Each of us, presumably, took this trip for a reason, though we introduced ourselves with our names and not our challenges or what we hoped to gain from the trip. It felt wonderful to be just Marie and not someone dealing with cancer. Our personal challenges just weren't part of the conversation unless we ourselves decided to bring them up, and we simply didn't focus on that.

Before I took this trip, I did a little bit of reading about this place, and people described all the love they felt. I kept an eye out for that, but everyone seemed to be kind, not loving in the way it sounded. No worries - it was a good trip and definitely exactly where I was supposed to be. So I settled in for the ride.

From our first group meeting, I realized that Josie was a FABULOUS guide, and "fabulous" even feels inadequate. I really liked her as a person, but also, she provided all the information, in all the detail we needed, as we needed it and not before. For example, the night before we were to see John of God, and not earlier, she gave us the information we needed to be prepared for that and for anything he might direct us to do. Trusting that I would get the information I needed, when I needed it, helped me to let go of worrying about logistics and really just be in the moment. It also helped me to, overall, feel like I didn't need to worry about anything and it would all be alright.
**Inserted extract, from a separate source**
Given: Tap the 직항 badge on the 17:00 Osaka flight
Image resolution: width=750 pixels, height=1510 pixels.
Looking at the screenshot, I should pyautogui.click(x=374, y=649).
And then there was our group. We were a mix of men and women from the U.S. and Canada, born in a variety of countries, including China, India, Philippines, Italy and the Dominican Republic. Our ages spanned at least 30 years. We were couples, singles, friends and relatives. Some of us clicked instantly, some of us were more reserved, some more open. 

Tiron and I have taken group trips before, and I study group dynamics, so many elements of group trips were consistent here. There is the potential for an "in" group, the ones for whom this trip just comes easily to them. They were meant to be here, and are the "teacher's pets" of the group leader. In my experience, there is always one scapegoat - the person that everyone avoids, who no one wants as a dinner companion, who just feels high maintenance and out of step with the rest of the group. At best, people ignore this person. At worst, others make snide comments behind their backs or even to their face. There are smaller groups that form within themselves, who do the group activities at a faster or slower pace. As I looked around, I started to see the seeds of all this.

But this group didn't evolve in that way. We formed as a WHOLE GROUP.  I don't know exactly why or how, but it totally blew my mind. Maybe it was because we were all there for our own growth and healing, and that negativity just takes away from our own goals. Maybe it was the makeup of our particular group. I don't know. 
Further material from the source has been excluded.